Bitcoin is showing a short-term pullback, but the derivatives market is raising the possibility of further gains. An analysis says excessively built-up short positions could become a catalyst for a sharp jump.
On April 17, CoinDesk reported that bitcoin was trading around $74,700 and was down 0.4 percent over 24 hours, but up 3.5 percent for the week. On the surface, it is a pause in an upward trend.
Market participants are focusing on changes in derivatives indicators rather than price. The perpetual futures funding rate for bitcoin has fallen to its lowest level since 2023, entering deep negative territory.
The funding rate refers to payments regularly exchanged between traders in perpetual futures contracts to align the contract price with the spot price. A negative funding rate means short selling positions have built up excessively. It is interpreted as a signal that raises the likelihood of a short squeeze, in which short positions are liquidated in a chain reaction when prices rise.
Daniel Reis Faria (다니엘 레이스 파리아), chief executive of ZeroStack, said a funding rate this negative means the market is overly tilted to the downside. He said that if bitcoin continues to rise from this state, large-scale liquidations could occur and accelerate the pace of gains. He also suggested bitcoin could reach $125,000 within the next 30 to 60 days if short positions are liquidated.

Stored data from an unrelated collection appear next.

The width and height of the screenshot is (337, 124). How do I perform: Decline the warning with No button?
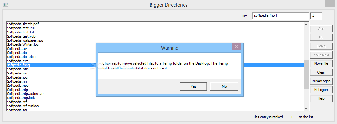coord(224,86)
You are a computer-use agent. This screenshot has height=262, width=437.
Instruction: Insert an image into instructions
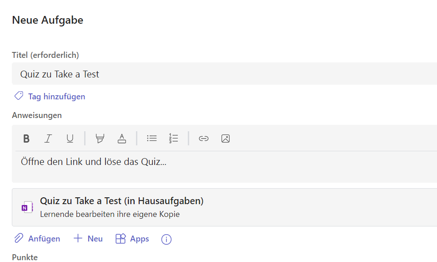(x=226, y=139)
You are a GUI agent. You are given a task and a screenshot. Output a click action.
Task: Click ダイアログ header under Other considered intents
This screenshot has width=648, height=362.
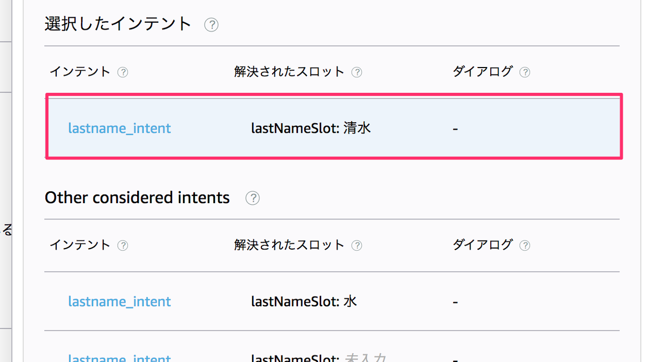click(x=482, y=245)
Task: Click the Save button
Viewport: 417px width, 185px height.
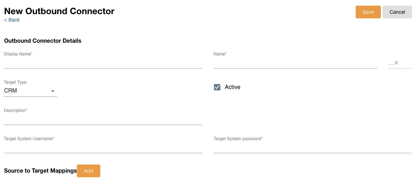Action: (x=368, y=12)
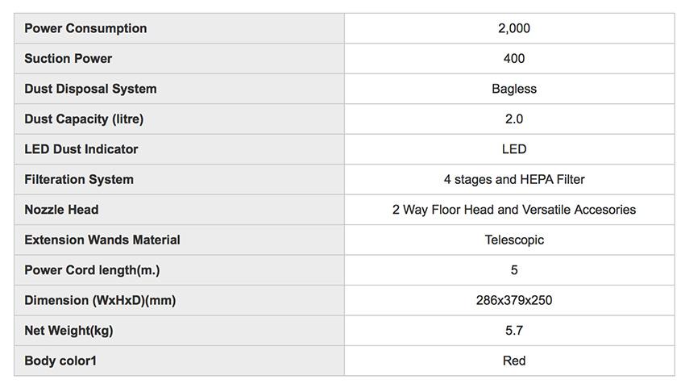Select the 286x379x250 dimension value
Screen dimensions: 685x388
pyautogui.click(x=514, y=300)
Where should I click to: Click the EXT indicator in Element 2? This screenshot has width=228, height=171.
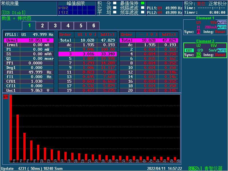tap(189, 50)
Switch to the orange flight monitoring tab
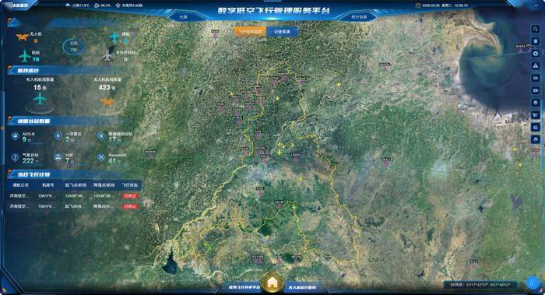Screen dimensions: 545x295 (x=250, y=32)
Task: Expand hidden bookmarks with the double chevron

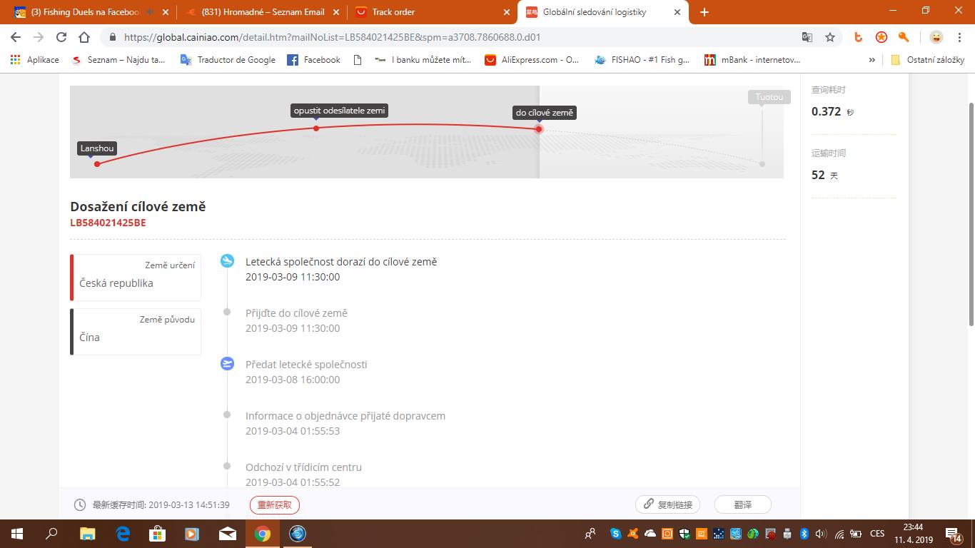Action: [x=872, y=60]
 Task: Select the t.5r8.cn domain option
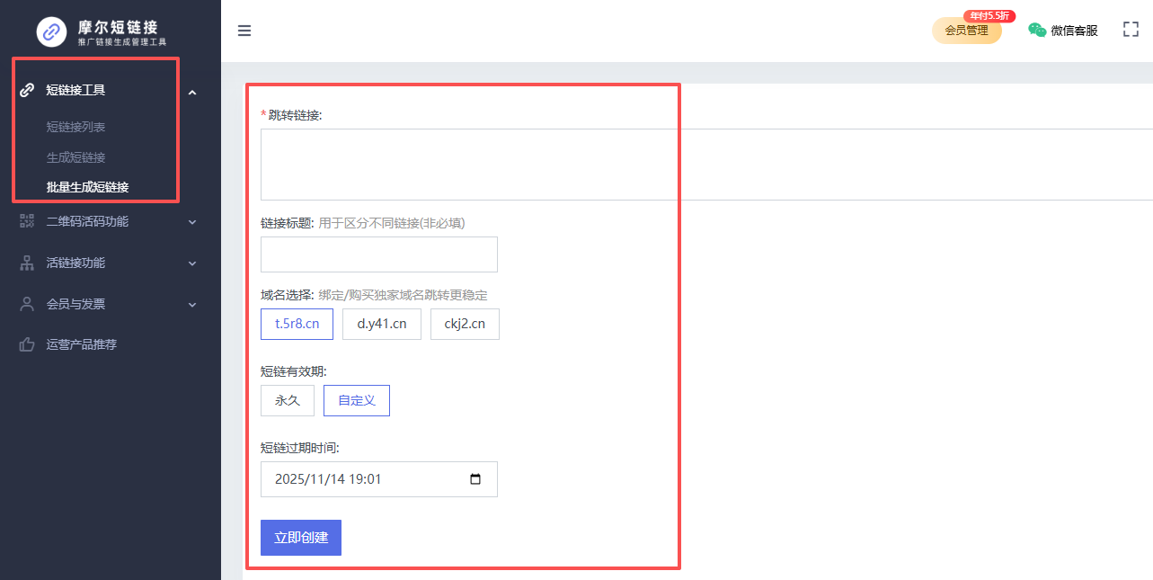click(297, 324)
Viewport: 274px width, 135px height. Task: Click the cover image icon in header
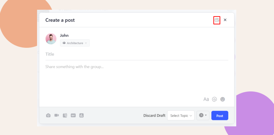pyautogui.click(x=217, y=20)
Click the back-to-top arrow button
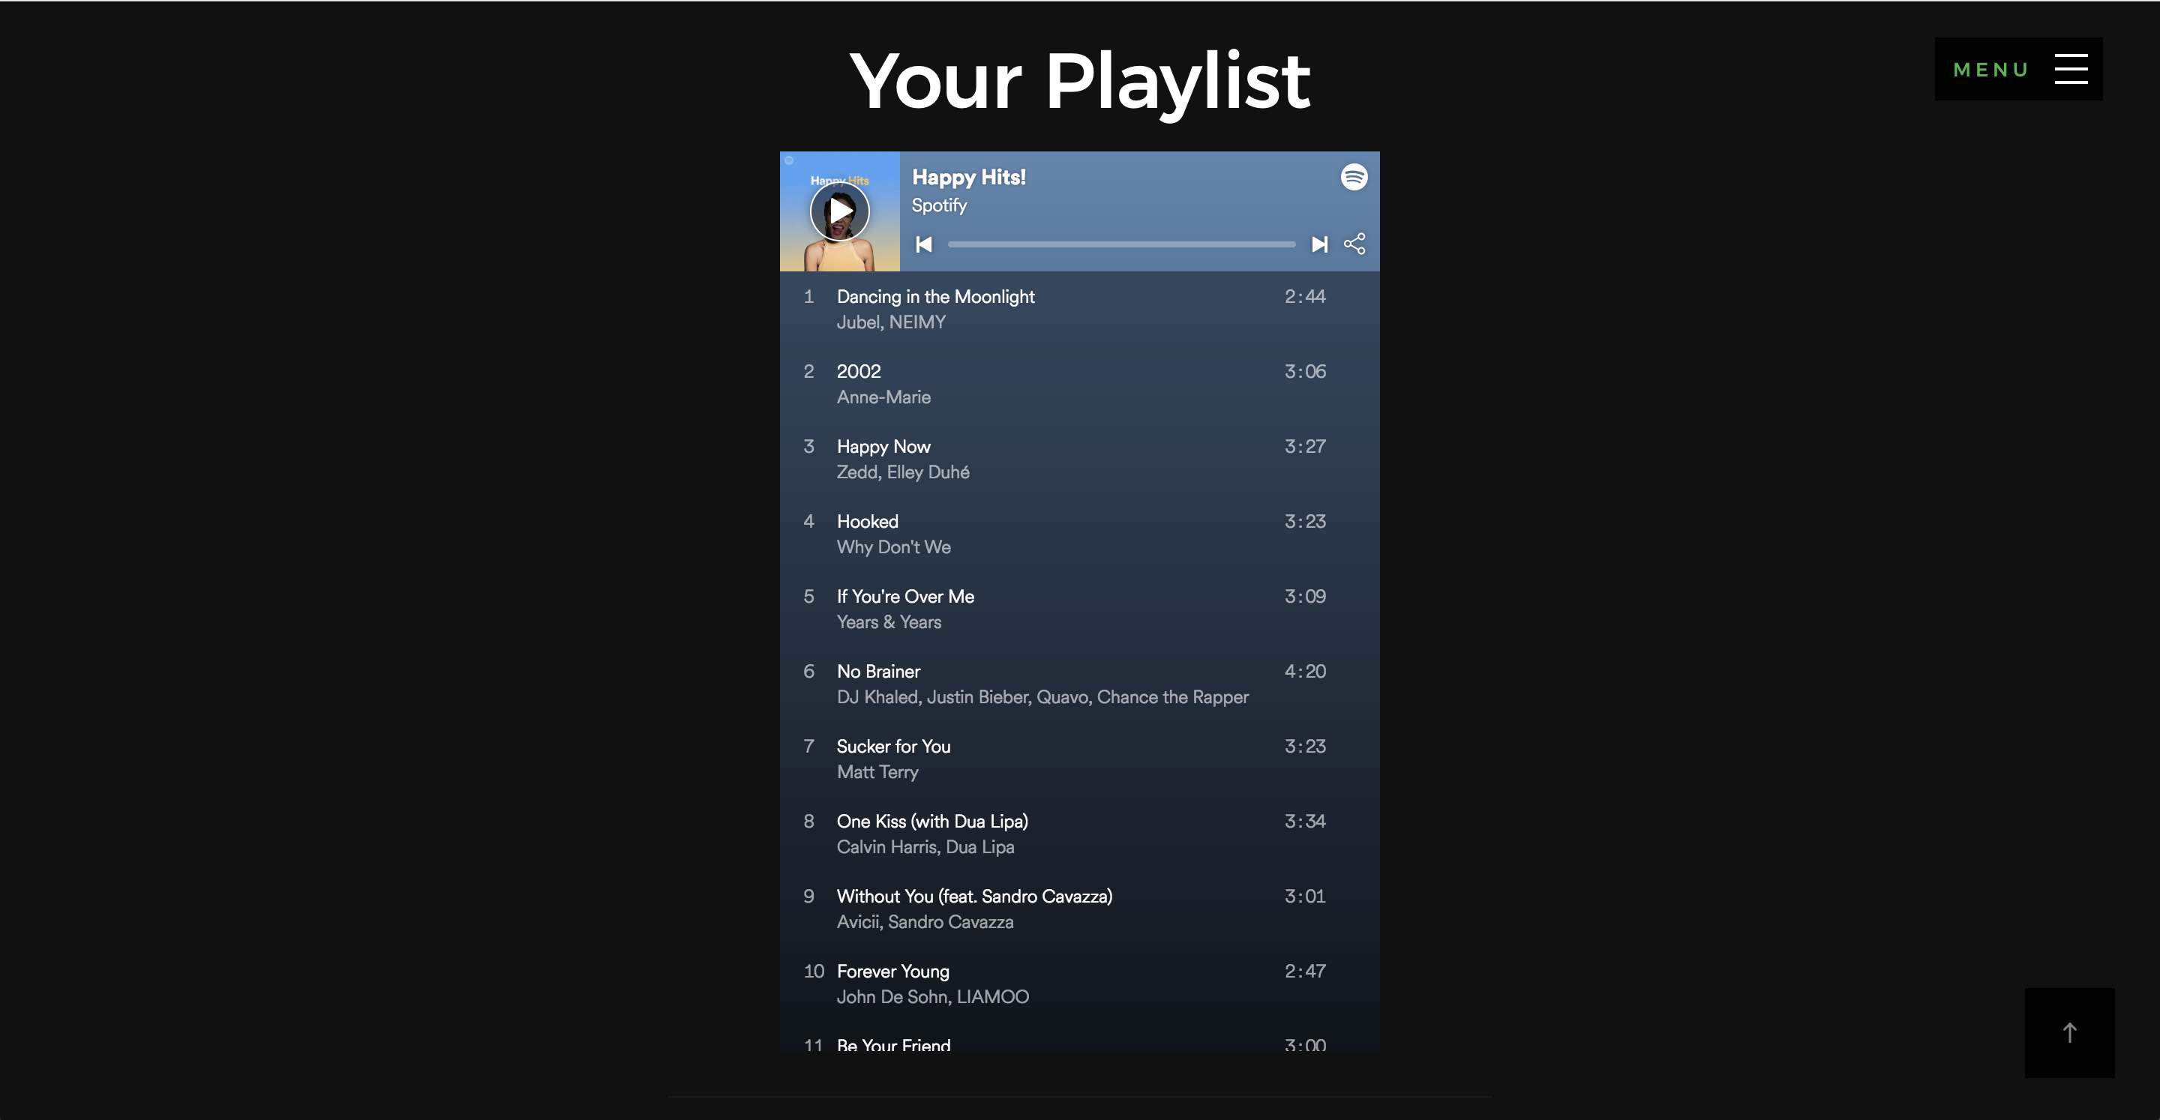2160x1120 pixels. 2069,1032
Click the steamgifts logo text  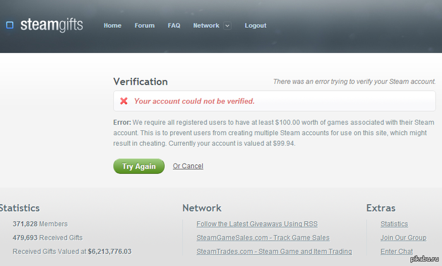click(x=51, y=25)
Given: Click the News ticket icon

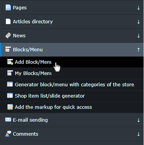Looking at the screenshot, I should 8,35.
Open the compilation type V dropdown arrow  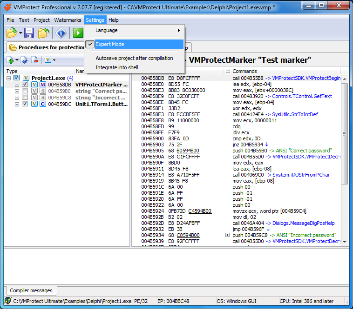[x=54, y=60]
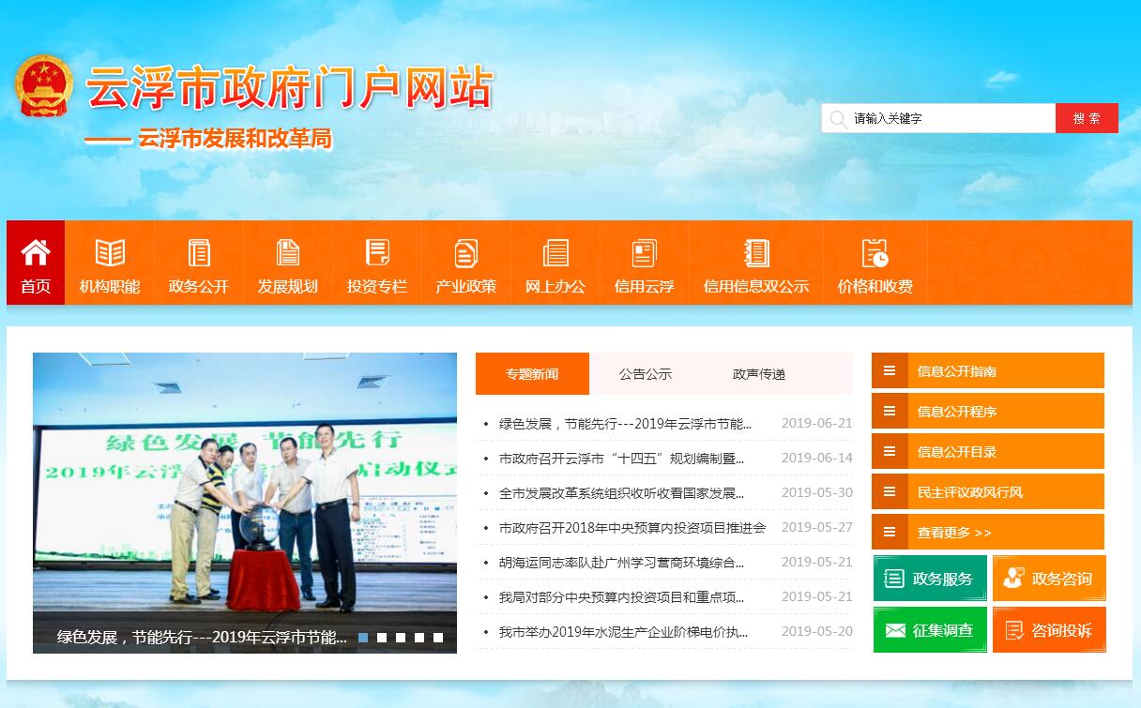Click the keyword search input field
Screen dimensions: 1141x708
[948, 119]
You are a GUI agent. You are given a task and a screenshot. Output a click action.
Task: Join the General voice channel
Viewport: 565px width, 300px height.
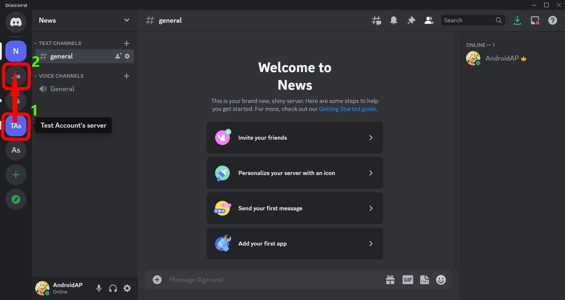tap(62, 89)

The macro environment is also stimulating appetite for risk assets. Global stocks extended gains after U.S. President Donald Trump mentioned the possibility of a permanent ceasefire with Iran. The MSCI World Index and the S&P 500 hit record highs, while Brent crude fell.
Some also point out that the market may be overly pricing in easing geopolitical risks. Iran has not confirmed that it will actually abandon its nuclear programme or open the Strait of Hormuz, and regional tensions have not been fully resolved.
On-chain indicators are sending a different signal. On-chain analyst CryptoVizArt said that based on the True Market Mean indicator, the average entry price of current active investors is higher than the market price. That means some investors are still sitting on unrealised losses and could add selling pressure on rebounds.
The True Market Mean indicator estimates the average acquisition price of active investors, excluding coins that are lost or have not moved for a long time. Since 2016, periods in which bitcoin has meaningfully traded below the indicator have overlapped with the 2018 to 2019 bear market and the 2022 to 2023 correction after the FTX and Luna collapses.
The market is ultimately facing conflicting signals. In the short term, negative funding rates could trigger a short squeeze and spur a sharp surge. Investors sitting on losses could also sell into rebounds, limiting gains.
A key variable ahead is geopolitical events. Whether ceasefire talks between the United States and Iran actually continue is seen as a key factor that will determine near-term direction for risk assets overall and bitcoin.
Major altcoins were relatively strong. Ethereum fell over 24 hours but rose 6 percent for the week, while XRP gained 6.4 percent and Solana rose 2.7 percent. Binance Coin and Dogecoin also posted gains.